Runcible spoon

Adventures in cutlery.

Dear Word Detective: In what year did Lord Runcible invent the Runcible Spoon? And why was it then named after him, rather than just calling it a “spork” or a “foon”? — David Paul.

“Foon”? Dare I confess that “foon” is new to me? Yea, furthermore, that it pleaseth me? Oh well, perhaps I’m just easily amused. I’ve never been fond of “spork,” however, because it sounds like the name of some “extreme” sport, perhaps one involving bungee cords and cutlery. And if one were to assume that “spork” is an onomatopoeic or “echoic” formation, a word concocted to sound like the thing or action it denotes, being “sporked” sounds distinctly painful. Of course, “spork” isn’t echoic, it’s a “portmanteau word,” a combination of two or more existing words, “spoon” and “fork” (in the spirit of “motel,” combining “motor” and “hotel”). (“Portmanteau” is an old word for suitcase, and the term “portmanteau word” was invented by Lewis Carroll.) Anyway, sporks have been in use since at least the 19th century, although the word “spork” is apparently a 20th century invention and is still a trademarked term in the UK.

Lear_Runcible_spoon

"It's what's for dinner," said the Dolomphious Duck.

The provenance of “foon” (also a combination of “fork” and “spoon”) seems to be a mystery. While a Google search produces almost two million hits for the word, “foon” is apparently also a fairly common surname, so that’s no help. According to the Oxford English Dictionary, “foon” was in common use as a form of the word “foe” from the 14th though the 17th centuries, which is a shame since it seems like such a friendly little word.

Meanwhile, back at your question, the “spork/foon” was not invented by Lord Runcible, who never invented anything because he didn’t exist, so feel free to change your name to Lord Runcible the First. “Runcible spoon” is today usually employed as another name for a spork, but that application is, as we shall shortly see, unwarranted.

The term “runcible spoon” was invented by the English writer Edward Lear, whose “nonsense poems” have entertained children and adults since the late 1800s. Lear’s “The Owl & The Pussy-Cat,” written in 1871, contains the first mention of “runcible” in the verse “They dined upon mince and slices of quince, Which they ate with a runcible spoon, And hand in hand on the edge of the sand, They danced by the light of the moon….”

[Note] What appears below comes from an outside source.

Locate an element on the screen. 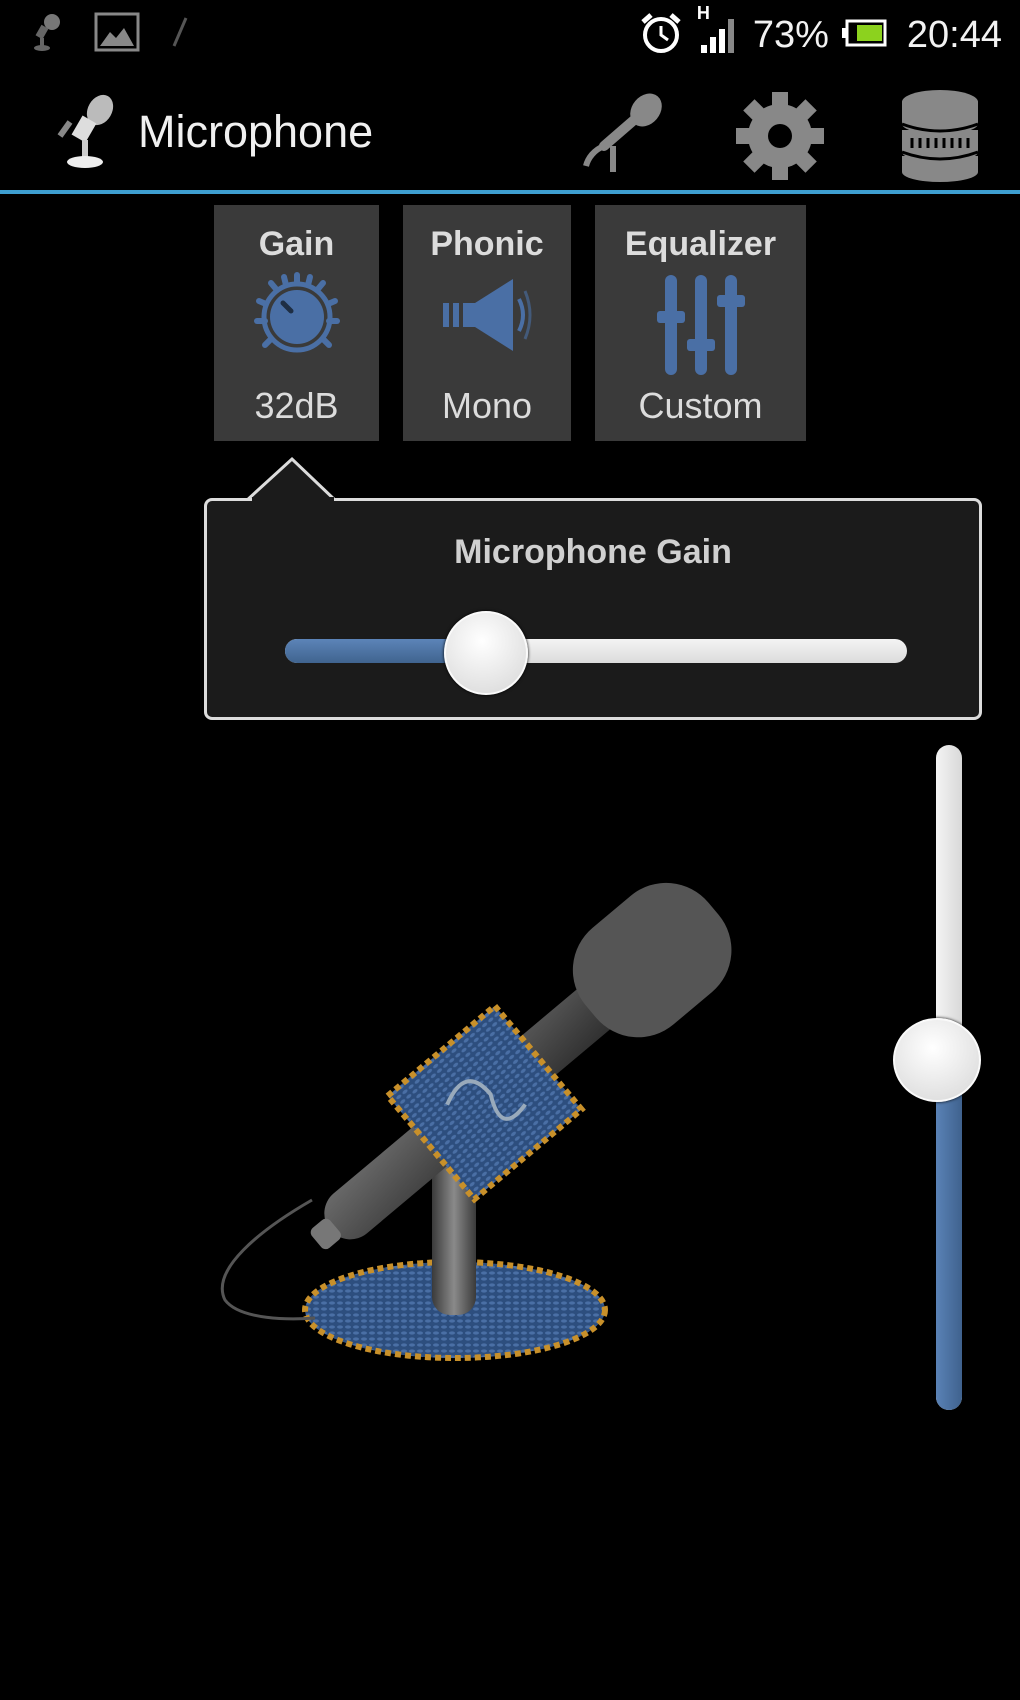 The image size is (1020, 1700). volume-slider is located at coordinates (937, 1078).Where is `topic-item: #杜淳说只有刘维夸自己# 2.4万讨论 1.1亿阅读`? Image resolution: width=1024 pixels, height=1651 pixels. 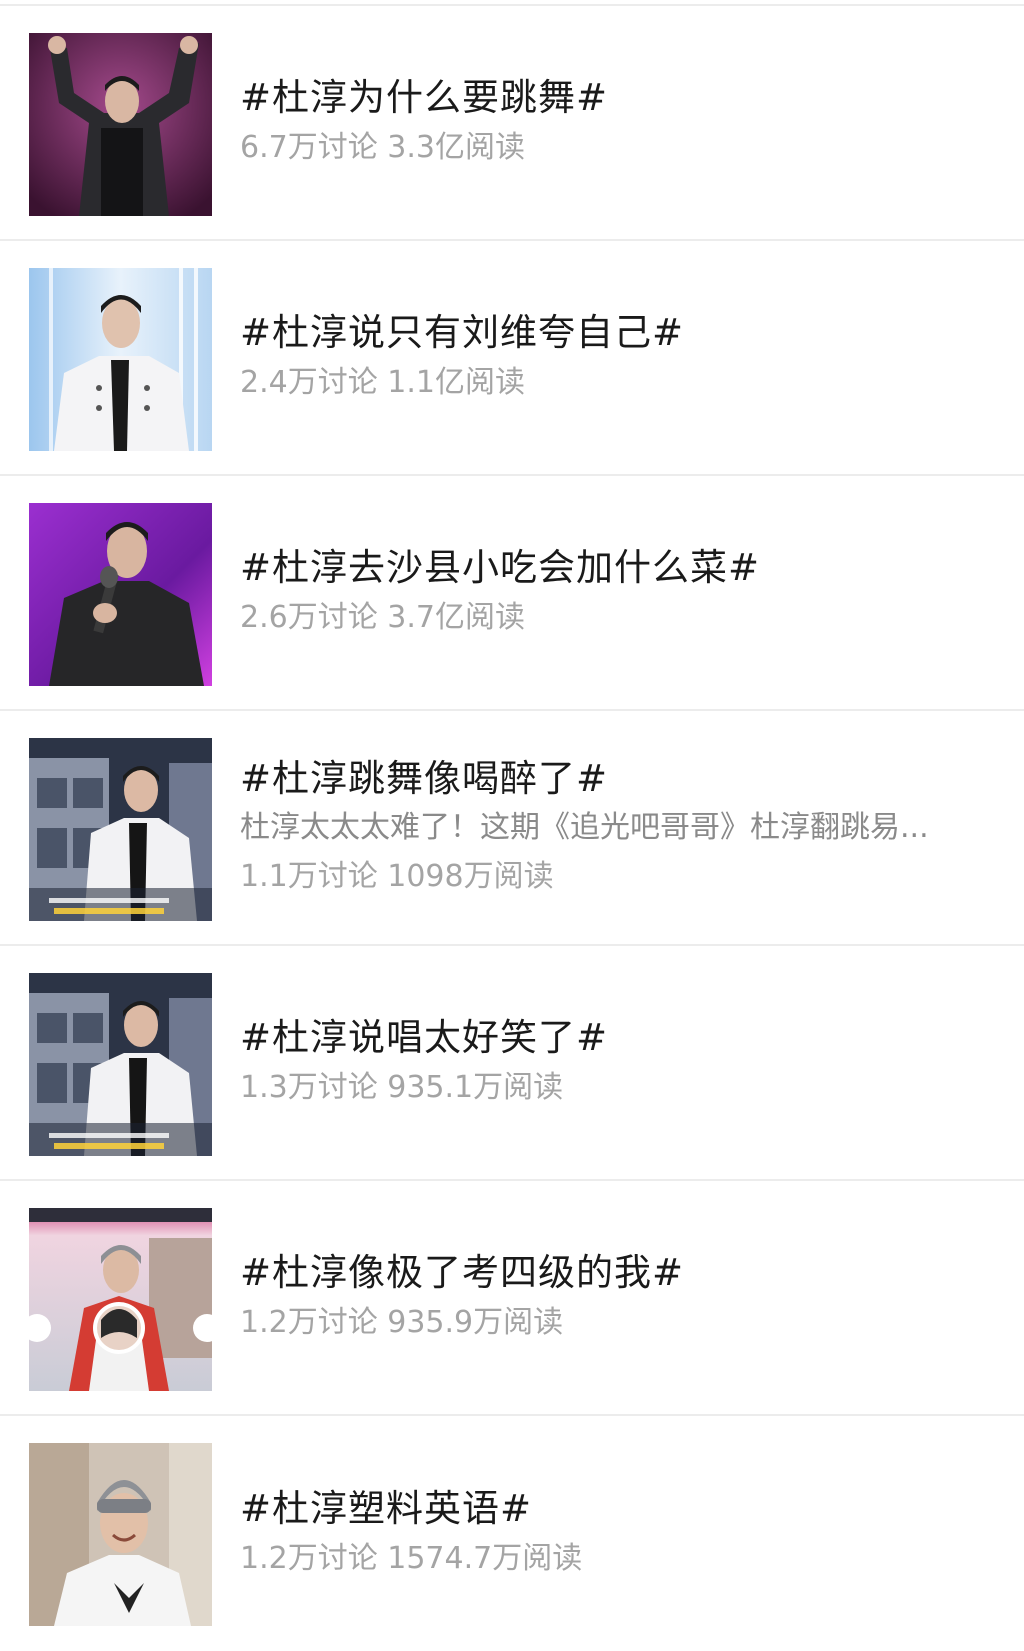
topic-item: #杜淳说只有刘维夸自己# 2.4万讨论 1.1亿阅读 is located at coordinates (512, 358).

Lear used the word “runcible” in several other works, in which he mentioned a “runcible raven,” a “runcible cat” and a “runcible wall.” Unfortunately, Lear never explained what “runcible” meant or where he’d found it. One theory is that “runcible” is derived from the archaic term “rouncival,” meaning “large.” It’s also entirely possible Lear simply made up the word.

Interestingly, in another of Lear’s works, “Twenty-Six Nonsense Rhymes and Pictures,” he offers a drawing of “the Dolomphious Duck” catching “Spotted Frogs for her dinner with a Runcible Spoon.” The spoon in the drawing is simply a large, long-handled and deep spoon (resembling a ladle, in fact), definitely not a serrated “spork.” So Lear invented the term “runcible spoon,” but apparently never intended it to mean “spork.”